(INFORMATION)

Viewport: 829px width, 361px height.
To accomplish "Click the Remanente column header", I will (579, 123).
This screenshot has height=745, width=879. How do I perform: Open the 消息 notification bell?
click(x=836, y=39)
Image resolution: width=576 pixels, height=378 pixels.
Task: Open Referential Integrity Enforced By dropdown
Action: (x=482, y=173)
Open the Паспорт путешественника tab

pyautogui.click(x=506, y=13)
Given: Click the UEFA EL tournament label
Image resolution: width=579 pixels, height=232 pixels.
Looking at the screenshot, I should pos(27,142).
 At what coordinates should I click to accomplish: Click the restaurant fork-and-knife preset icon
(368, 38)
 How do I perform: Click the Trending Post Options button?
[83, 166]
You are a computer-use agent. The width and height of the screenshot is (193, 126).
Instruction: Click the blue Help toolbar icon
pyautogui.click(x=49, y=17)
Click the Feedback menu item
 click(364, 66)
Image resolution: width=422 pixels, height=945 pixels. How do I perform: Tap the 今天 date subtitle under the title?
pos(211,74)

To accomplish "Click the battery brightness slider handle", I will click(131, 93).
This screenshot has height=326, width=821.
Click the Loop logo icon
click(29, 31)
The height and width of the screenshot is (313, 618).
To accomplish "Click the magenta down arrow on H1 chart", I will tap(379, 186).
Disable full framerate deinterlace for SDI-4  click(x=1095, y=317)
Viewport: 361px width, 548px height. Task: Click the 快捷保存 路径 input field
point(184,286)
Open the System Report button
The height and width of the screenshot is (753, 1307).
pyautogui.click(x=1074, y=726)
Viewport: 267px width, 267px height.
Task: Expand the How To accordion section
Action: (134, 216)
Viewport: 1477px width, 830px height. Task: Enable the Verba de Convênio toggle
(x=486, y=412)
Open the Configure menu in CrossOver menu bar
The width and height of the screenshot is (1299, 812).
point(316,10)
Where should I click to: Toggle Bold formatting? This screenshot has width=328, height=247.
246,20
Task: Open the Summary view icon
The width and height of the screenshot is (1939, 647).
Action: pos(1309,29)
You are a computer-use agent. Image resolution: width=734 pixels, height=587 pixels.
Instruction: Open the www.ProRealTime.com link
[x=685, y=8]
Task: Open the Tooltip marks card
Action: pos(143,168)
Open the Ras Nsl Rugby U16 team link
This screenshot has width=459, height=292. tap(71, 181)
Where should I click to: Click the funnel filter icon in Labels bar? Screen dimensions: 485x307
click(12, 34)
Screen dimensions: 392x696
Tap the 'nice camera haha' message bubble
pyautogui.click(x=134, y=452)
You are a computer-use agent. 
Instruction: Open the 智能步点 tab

(WORK TO BE COMPLETED) For each line of the data that has the word "will", report that line.

(REPLY)
To accomplish "Click the Remanente column header", I will (579, 123).
To accomplish "Click the battery brightness slider handle", I will click(131, 93).
To accomplish "Click the magenta down arrow on H1 chart", I will tap(379, 186).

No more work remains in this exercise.